Massage therapists and bodyworkers know that it is important to learn new skills and techniques in our practices for a variety of reasons: it keeps us interested in the work, it allows us to offer more and better service to our clients, and it keeps our clients interested in our work as well. Learning new skills on a continual basis also keeps us up to date and at the peak of professionalism in our field. But we don’t often take a good look at the various ways how we learn these new skills.
In this article, we take a look at informal learning, formal learning, ELearning and distance education to better understand our options.
The first way to learn new skills in our practices is through informal learning. This does not necessarily mean we are learning on our own, as we may be working with a mentor who has more experience with a particular modality or we may team up with a colleague to figure out some new technique. Informal learning with and from others is also called social learning, and it is a valid way to gain skills and experience, and to pass along some of that knowledge when those new to the field seek you out for help.
According to William Glasser, “we learn 10% of what we read, 20% of what we hear, 30% of what we see, 70% of what we discuss, 80% of what we experience and 95% of what we teach others.” While the accuracy of these numbers may be disputed, the concept seldom is. When we engage with the material, discuss it and practice it, and finally teach what we learned to someone else, it becomes ours in a way simply reading the material doesn’t compare to.
When engaging in informal learning, it is helpful to keep in mind the work of Howard Gardiner, who identified several types of intelligence: linguistic, mathematical, musical, kinesthetic, spacial, interpersonal and intrapersonal. Knowing how you learn best can serve you when you begin looking for learning materials on some new topic. For example, are you linguistic in nature? Would you prefer to read the information rather than work hands-on right off the bat? Or are you kinesthetic by nature, preferring to get right into the hands-on portion of learning a new technique. Perhaps you are visual (spacial) and prefer to see it done first, and then you are comfortable performing the new techniques.
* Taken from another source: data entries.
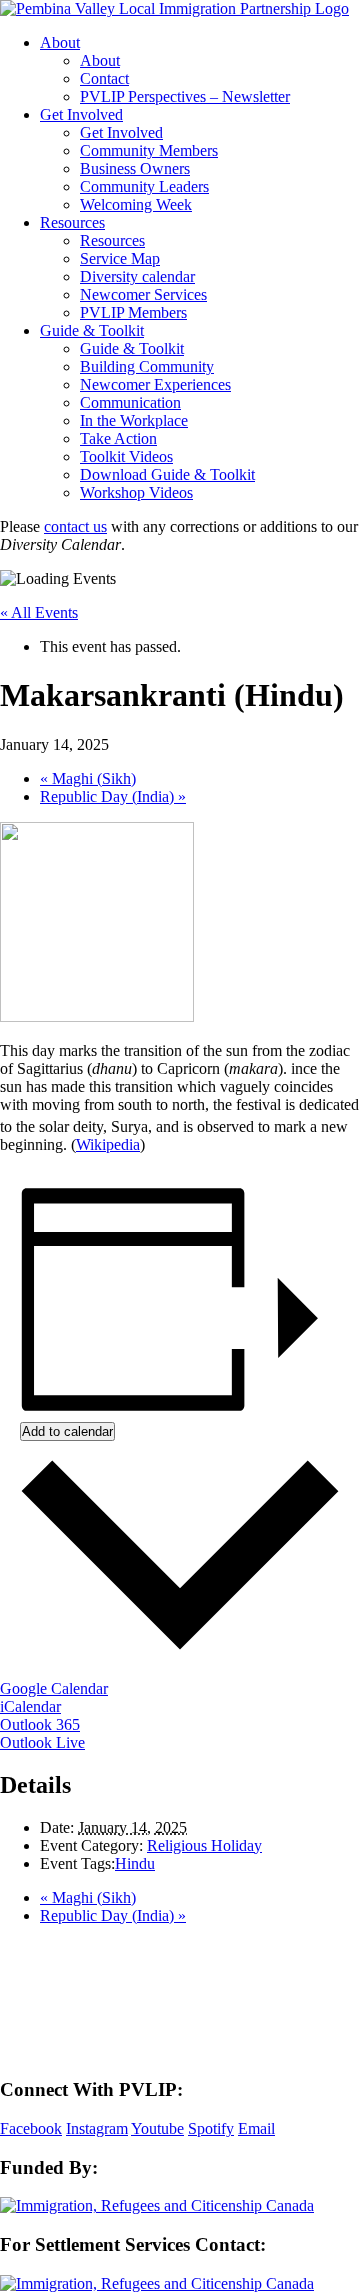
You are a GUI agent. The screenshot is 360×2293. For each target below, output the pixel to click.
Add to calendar (67, 1431)
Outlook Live (42, 1742)
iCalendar (30, 1706)
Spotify (211, 2128)
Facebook (31, 2128)
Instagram (97, 2128)
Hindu (135, 1863)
Understanding your own learning style is vital in both formal and informal learning as it allows you to ask for and seek out the most appropriate learning materials.
One of the cons of informal learning that many educators point out is the fact that you don’t know what you don’t know! Think about that. You are not an expert on the technique and therefore do not know what, exactly, you need to learn to encompass the technique or modality successfully. Professional education providers engage in extensive fact finding to determine this point; what precisely is the scope of content to be taught and learned here?
If you are not comfortable with informal learning, or perhaps you do not have that luxury as you need continuing education credits, you can engage in formal learning. This learning is designed by qualified professional educators; thus the scope of content material and the qualities of the learning materials has been chosen with care. Also, there is typically some sort of assessment built in to a formal learning model.
- Formative Assessment – or the means used to find out how things are going, allowing you to rethink the way to proceed. Formative assessment may look like summative assessment and may consist of multiple-choice exams and matching, but the purpose is to keep learners on track.
- Summative Assessment – on the other hand, is intended to assign a grade. There is no plan for further instruction and this is a formal assessment of the student’s mastery of the materials.
There are several options for formal learning: classroom, ELearning and home study or online learning of the material.
- Classroom learning is what most of us are comfortable with, and can also involve an element of social learning. Learners all arrive to one classroom and an instructor leads us through the material. Usually the instructor will tell us the information (linguistic learning), then show us (spacial, visual learning), and finally ask us to perform the technique (kinesthetic learning). Classroom learning can be difficult for massage therapists, as getting together in one location at one time can prove challenging. For this reason, many choose ELearning or home study (or online learning) for their continuing education needs.
- ELearning generally takes place online, with a firm start and stop date for a course, during which a group of students (cohorts) engage with the learning material online, and converse with each other either in synchronous or asynchronous conversations. Home study, online learning is generally a singular endeavor. Learners will sign up for their own home study course and will begin immediately, working at their own pace and working alone until they’re finished. For many people this is ideal as it allows them to work learning and continuing education into their busy schedules. Home study, or online learning, is typically slightly less expensive as well, because there is no overhead involved in securing a suitable classroom and filling it each time.
Both ELearning and home study learning have the benefit of having been designed by adult learning professionals and content experts. This gives you the benefit of not needing to know what you do not know! Once you have read a course description and determined it is what you are looking for, you simply sign up and follow along, learning the material as it is presented to you, engaging with the learning material and utilizing the assessment elements to determine your levels of success in mastering the materials. Many massage therapists find that this option works best for them in filling their continuing education needs.